Towards Linguistically-informed Representations for English as a Second or Foreign Language: Review, Construction and Application
2026-04-10 • Computation and Language
Computation and LanguageArtificial Intelligence
AI summaryⓘ
The authors explain that English used as a second or foreign language (ESFL) is its own distinct system, not just imperfect standard English. They review current resources for studying ESFL and find them lacking, so they create a new detailed database that links sentence structure with meaning for ESFL and standard English. This database includes over 1600 annotated ESFL sentences and is based on theories that treat language as learned constructions. They also show how their work can help study how people learn languages by testing a specific linguistic idea.

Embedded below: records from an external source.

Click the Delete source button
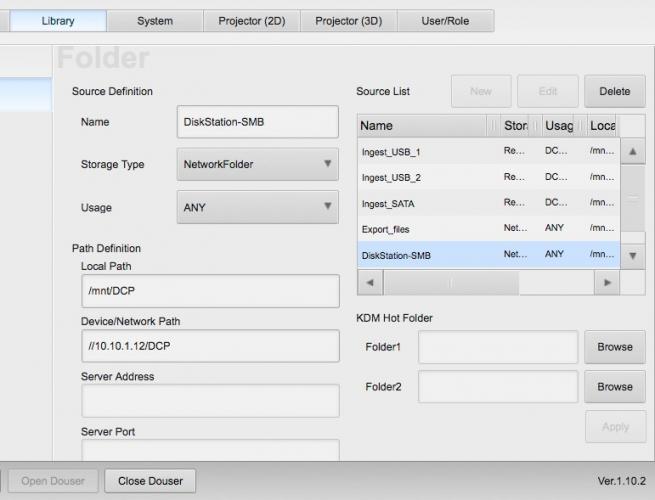 [x=614, y=91]
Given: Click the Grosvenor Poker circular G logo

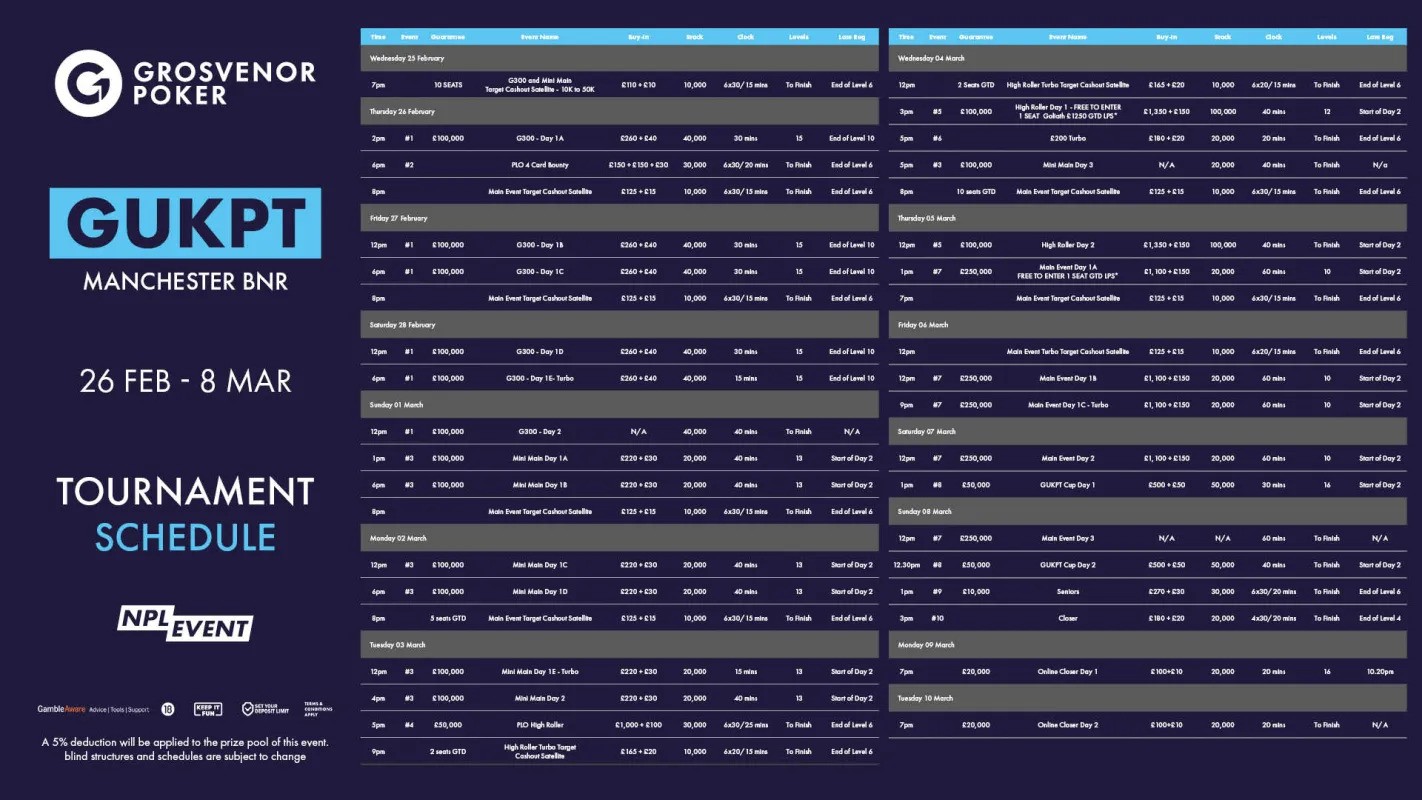Looking at the screenshot, I should tap(88, 84).
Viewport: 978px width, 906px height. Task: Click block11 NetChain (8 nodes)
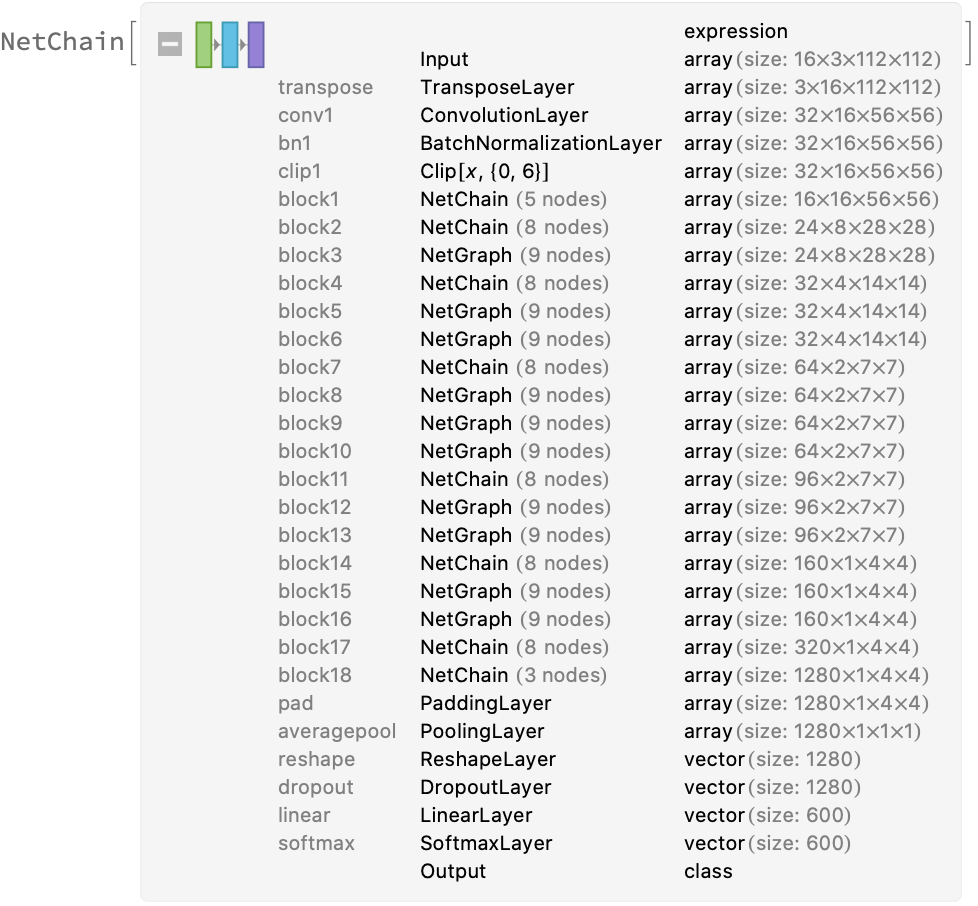point(513,479)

English as a Second Language (ESL)syntax-semantics interfaceconstructivist linguisticsannotated corpusSyntactico-semantic resourceLinguistic Niche HypothesisSecond Language Acquisitionconstructionslanguage corpusgold-standard dataset
Authors
Wenxi Li, Xihao Wang, Weiwei Sun
Abstract
The widespread use of English as a Second or Foreign Language (ESFL) has sparked a paradigm shift: ESFL is not seen merely as a deviation from standard English but as a distinct linguistic system in its own right. This shift highlights the need for dedicated, knowledge-intensive representations of ESFL. In response, this paper surveys existing ESFL resources, identifies their limitations, and proposes a novel solution. Grounded in constructivist theories, the paper treats constructions as the fundamental units of analysis, allowing it to model the syntax--semantics interface of both ESFL and standard English. This design captures a wide range of ESFL phenomena by referring to syntactico-semantic mappings of English while preserving ESFL's unique characteristics, resulting a gold-standard syntactico-semantic resource comprising 1643 annotated ESFL sentences. To demonstrate the sembank's practical utility, we conduct a pilot study testing the Linguistic Niche Hypothesis, highlighting its potential as a valuable tool in Second Language Acquisition research.